さらに、同社ではよりタイムリーな情報を提供する「リアルタイムマーケティング」の実践も視野に入れている。Treasure Data CDPはマーケティング施策に最新のデータを反映させるリアルタイム機能を備えている。この機能を使えば、新規顧客の会員登録時に直近のデータに基づく最新の人気アイテムランキングを表示したり、既存会員の最後のWebサイト来訪以降にリリースされた新着アイテムを紹介したりすることができ、カスタマージャーニーのいっそうの最適化につなげることが可能だ。
市場が成熟して価値観や購買行動が多様化する一方のアパレル業界では、緻密なセグメンテーションを行うだけではなく、最新のデータもしっかり踏まえたアプローチをしなければ顧客の心に響く施策は講じることは難しい。TSIはTreasure Data CDPの多彩な機能を活かすことで、マーケティングの新しい姿を体現しようとしている。

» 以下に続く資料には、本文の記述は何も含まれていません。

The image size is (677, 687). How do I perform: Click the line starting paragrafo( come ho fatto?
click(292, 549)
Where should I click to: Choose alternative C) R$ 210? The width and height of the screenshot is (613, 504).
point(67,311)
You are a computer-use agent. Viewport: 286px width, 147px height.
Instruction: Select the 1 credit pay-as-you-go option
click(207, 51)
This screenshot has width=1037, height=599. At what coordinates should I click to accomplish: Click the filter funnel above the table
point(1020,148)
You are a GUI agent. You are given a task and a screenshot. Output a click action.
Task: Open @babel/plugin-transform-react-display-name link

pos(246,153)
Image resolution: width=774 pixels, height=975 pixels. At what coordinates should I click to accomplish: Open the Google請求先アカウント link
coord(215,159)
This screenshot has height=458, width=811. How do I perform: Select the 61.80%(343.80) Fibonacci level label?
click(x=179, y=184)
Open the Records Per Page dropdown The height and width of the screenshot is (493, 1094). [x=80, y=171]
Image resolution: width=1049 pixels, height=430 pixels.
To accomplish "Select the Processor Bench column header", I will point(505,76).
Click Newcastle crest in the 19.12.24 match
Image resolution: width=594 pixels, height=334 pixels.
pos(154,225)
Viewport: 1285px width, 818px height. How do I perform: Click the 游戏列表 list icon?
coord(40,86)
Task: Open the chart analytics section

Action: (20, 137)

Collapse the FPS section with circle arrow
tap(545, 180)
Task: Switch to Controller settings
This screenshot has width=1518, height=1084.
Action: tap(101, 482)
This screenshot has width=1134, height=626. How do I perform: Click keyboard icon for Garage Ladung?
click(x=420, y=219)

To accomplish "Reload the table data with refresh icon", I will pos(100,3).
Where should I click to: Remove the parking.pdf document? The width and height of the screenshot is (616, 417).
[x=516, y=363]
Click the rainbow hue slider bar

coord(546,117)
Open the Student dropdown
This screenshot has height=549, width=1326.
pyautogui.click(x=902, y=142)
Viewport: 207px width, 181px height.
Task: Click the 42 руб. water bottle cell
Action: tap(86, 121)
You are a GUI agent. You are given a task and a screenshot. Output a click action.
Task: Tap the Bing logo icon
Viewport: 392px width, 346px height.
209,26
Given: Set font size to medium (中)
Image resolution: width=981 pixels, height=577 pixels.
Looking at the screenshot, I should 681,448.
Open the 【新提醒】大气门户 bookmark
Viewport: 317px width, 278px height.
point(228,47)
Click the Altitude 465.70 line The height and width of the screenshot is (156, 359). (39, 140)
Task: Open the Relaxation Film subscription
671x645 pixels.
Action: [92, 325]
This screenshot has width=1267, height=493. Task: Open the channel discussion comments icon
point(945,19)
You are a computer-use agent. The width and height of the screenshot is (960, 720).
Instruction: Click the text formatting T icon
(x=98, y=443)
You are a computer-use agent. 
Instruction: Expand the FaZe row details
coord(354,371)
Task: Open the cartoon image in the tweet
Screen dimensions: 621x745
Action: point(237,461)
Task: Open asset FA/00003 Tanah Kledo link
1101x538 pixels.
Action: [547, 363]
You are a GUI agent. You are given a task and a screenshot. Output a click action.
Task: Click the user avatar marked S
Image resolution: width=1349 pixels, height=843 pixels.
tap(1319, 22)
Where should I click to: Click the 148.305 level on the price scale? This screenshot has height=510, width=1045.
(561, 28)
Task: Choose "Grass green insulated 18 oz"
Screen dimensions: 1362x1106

プラットフォーム本部 デジタルマーケティング部 データマネジメント課 メンバー紹介
1列目左から:井上菜津巳、竹山健司、片岡賢太、嘉手川恵里、上石萌子
2列目左から:佐藤悠歩、大橋直樹、大脇椋、向山瑞穂、菊地美和
井上 菜津巳
前職ではSNS運用やウェブ広告等幅広くマーケティング業務に従事。現在は広告領域にて顧客データを活用した施策のプランニングから実施までに携わっている。
嘉手川 恵里
新卒で入社したWeb広告代理店を経て2022年にTSIに入社。 主にブランドを横断したWEB接客の実装や、MA領域を担当。
上石 萌子
販売員を経験したのち、SNS運用や販促計画、在庫管理などのECサイト運用全般の業務を経験。会社統合に伴いデータマネジメント課へ配属し、広告運用やデータ活用業務を担当。
佐藤 悠歩
2012年旧ナノ・ユニバースへ入社。フォトグラファー・レタッチャーを経てCRM・広告領域へ移る。会社統合後はデータマネジメント課にて広告運用やデータ活用業務を担当。
大橋 直樹
2016年SANEI bdに入社後、会社統合でデータマネジメント課にジョイン。CVR、UI/UXの向上、デジタルマーケの新たなアプローチを実践。
大脇 椋
2023年12月にTSIに入社。MAやKARTE運用業務を中心にグループ横断での施策の提案や実装を行う。
向山 瑞穂
大学卒業後、アパレルEC業界において、売上在庫管理・撮影ディレクションなどの業務に従事。TSI入社後は、MA・CRM領域を担当し、データ分析~施策立案・実装までを行う。
菊地 美和
前職は広告代理店にてWEB広告の営業や運用、SNS対応などを行っておりその経験を経てTSIへ入社。現在はWEB広告領域の運用やデータ活用の提案・実施を担当。